4:Korku ve Cesaret

avatar
220 0

Goldenlar - 4:Korku ve Cesaret


Emmy’nin hayatı her zaman ani olaylar yüzünden alt üst olmuştu. Tıpkı aniden Roger’la evlendirilmesi gibi bu gün de ani bir şekilde kocasını aldatırken yakalandı. Sesi ilk duyduğunda kulaklarına inanamayan Emmy Nigel’inde sesi duyduğunu farkedince titremeye başladı ve bağırdı:

-Kim var orada!

 

Kapıdan cevap gelmedi. Hayır, doğrusu bir cevap geldi. Koşma sesleri. Nigel kendine gelir gelmez kapıyı tamamen açıp etrafı kontrol etti fakat onları gözetleyen çoktan kaçmıştı. Emmy korkudan titriyor ve ağlıyordu.

 

 Kim olabilir? Her zaman kendini öven kocası mı? Yoksa ikide bir salak salak oyunlar oynayan çocukları mı? Belkide ikide bir bağırıp duran Abeldir. Emmy birbirinden beter bu üç olasılığı düşündükçe daha da şiddetli ağlamaya başladı. İşte tam da böyle bir anda adeta bir melek gibi Nigel Emmy’yi kolları arasına aldı:

-Emmy ağlama. Bu sorunu bana bırak. Her şeyi halledeceğim.

 

Emmy birkaç dakika boyunca Nigel’in koynunda ağladı. Büyük ihtimalle kocası onu Golden ailesinden atacak ve evine yolayacaktı. Emmy babasının ona bu durumda neler yapacağını hayal etmek dahi istemiyordu. Korkusunu içine gömmek için daha fazla ağladı. O ağladıkça Nigel ona daha fazla sarıldı.

 

 İkili böyle dururken koridordan Roger’ın bağırışları depoyu doldurdu. “NİGEL!” Emmy Roger’ın bağırışını duyar duymaz kusmaya başladı. Ne kadar bencildi! Kendisi belki bu olaydan hayatıyla kurtulabilirdi ancak Nigel gibi basit bir uşağın hayatının bağışlanmasına imkan yoktu. Roger büyük ihtimalle koridorda elinde bir silahla Nigel’i arıyordu. Evet, Abel’in çok gurur duyduğu özel silah koleksiyonundaki altın silahla Nigel’in kafasında bir delik açacaktı.

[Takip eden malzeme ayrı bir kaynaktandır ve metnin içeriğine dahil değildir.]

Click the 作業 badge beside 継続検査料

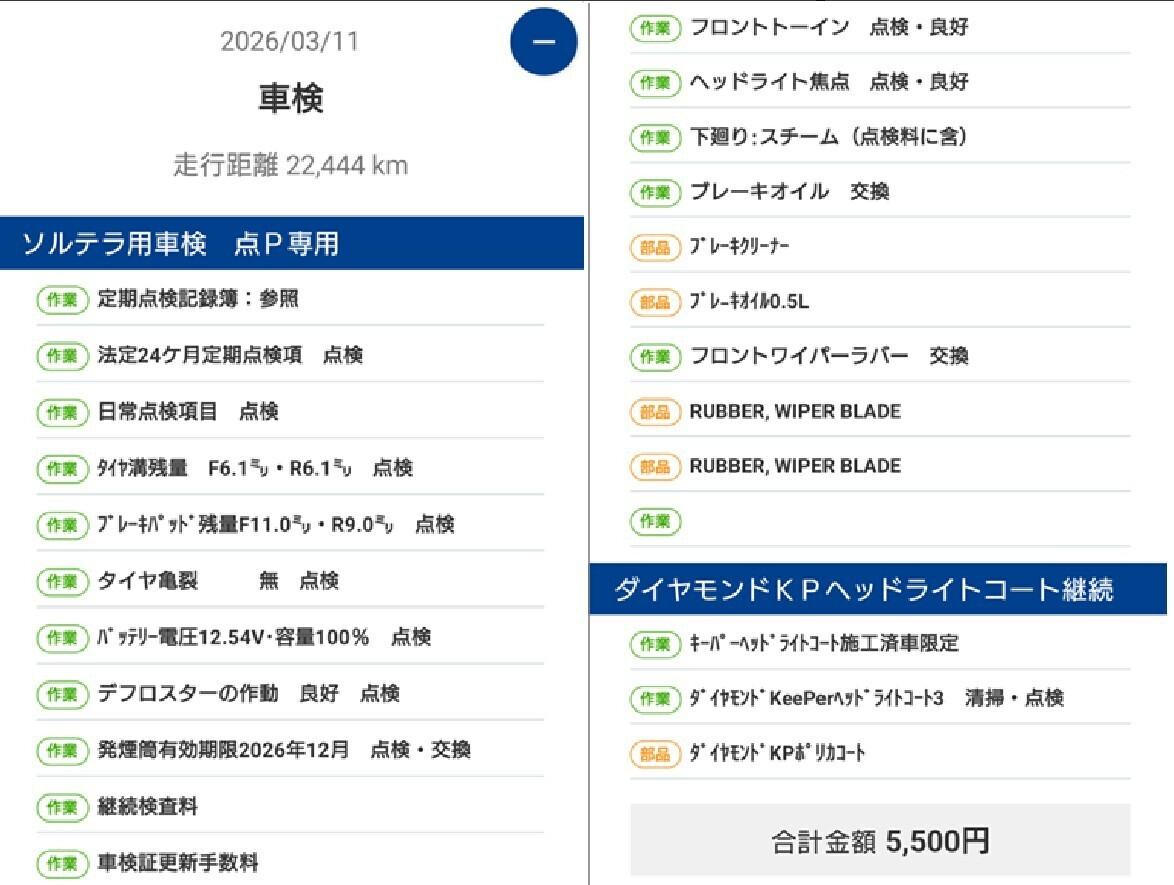coord(63,807)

 Emmy bu düşüncelere dalmış bir şekilde kusuyor iken Nigel ayaklandı ve üstünü başını giymeye başladı:

-Emmy sakinleşene kadar burada kal. Bu işi bana bırak. Tüm suçu üstleneceğim.

Beyaz gömleğinin üstüne siyah ceketini giyen Nigel uşak moduna geri dönmüştü:

-NİGEL! Gidemezsin. Seni öldürürler. Lütfen benimle kal. Beni affetseler bile eğer sende gidersen artık bu ada da hayatta kalamam. Nigel sonuna kadar birlikte olalım.

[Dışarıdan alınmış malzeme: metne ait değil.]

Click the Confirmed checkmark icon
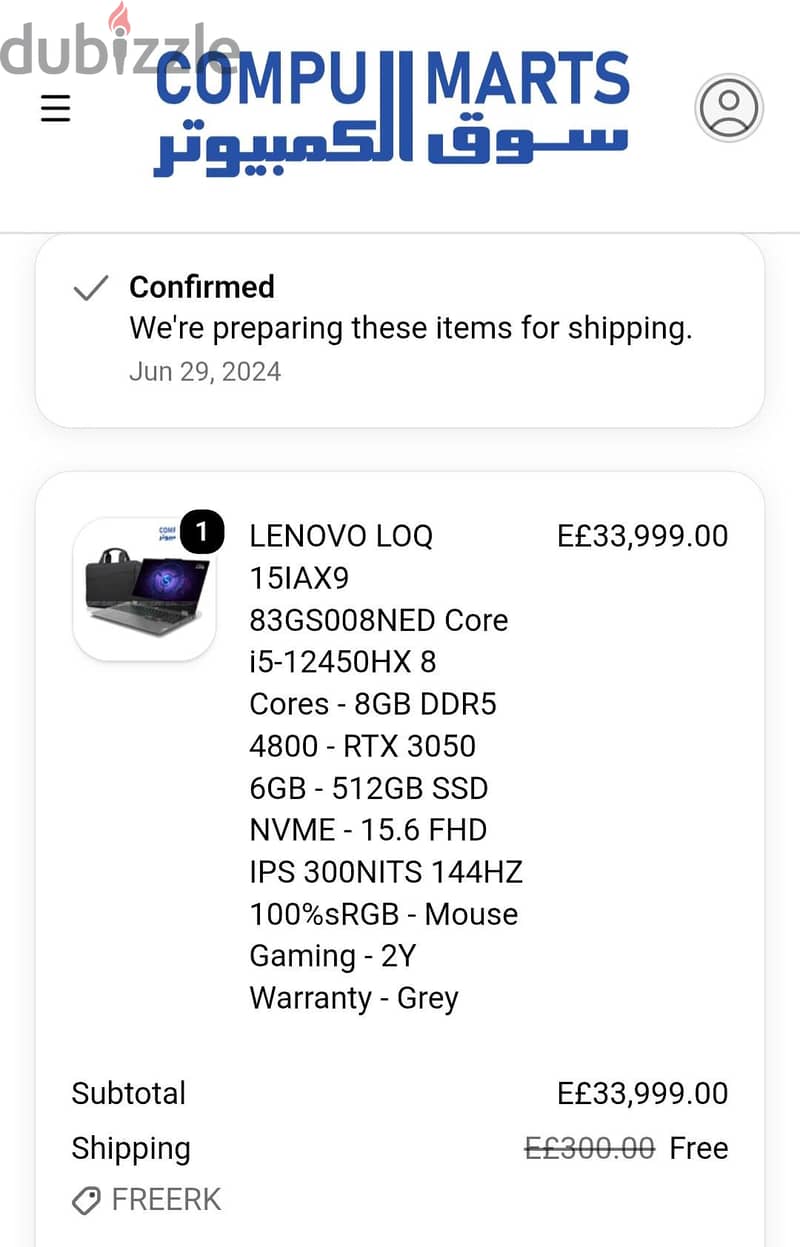800x1247 pixels. click(91, 289)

Nigel ağlayan Emmy’nin yüzüne karşı hafifçe gülümsedi:

-Bu sözleri söylemen dahi beni çok mutlu etti Emmy. Şunu bilmeni isterim seni cidden sevdim. Benim gibi pis bir uşağı dahi seven sen yaşananların hiçbirini  hak etmedin.

 

Bu sözleri söyleyip odadan çıktı. Emmy ise sadece kirli depoda ağlayarak onun adını sayıkladı. Normal bir günde tüm gün bu şekilde ağlayabilirdi ancak bu gün olmazdı. Birkaç dakika daha gözyaşlarını döktükten sonra hızlıca üstünü başını giymeye başladı.

 

 Nigel’i böyle bir anda yalnız bırakamazdı. Hemen depodan çıkıp tuvalete doğru koştu ve yüzünü yıkadı. Soğuk su yüzüne çarptıkça Emmy kendine geldi. Tamamen sakinleştiğinde yüzünü kurulayıp koridora çıktı.

 

 Ne yapması lazımdı? Aklına gelen ilk şey kocasını bulup sakinleştirmekti. Roger genelde çok cesur olmasada en beklenmedik anlarda en sıra dışı hareketleri yapabiliyordu. Şu an Emmy’nin en çok korktuğu şey kocasının Nigel’i vurmasıydı.

 

 İşte köşkün tablolarla süslenmiş lüks koridorlarında böyle telaşlıca koşarken adeta bir fare gibi çocuğu Luke karşısında belirdi. Emmy’yi gören Luke koşarak annesinin üstüne atladı:

-Anne! Köşkte uzaylı var! İnsanımsı bir uzaylı var! Rosa yine yalan söylüyor dimi? Uzun abi uzaylı değil dimi?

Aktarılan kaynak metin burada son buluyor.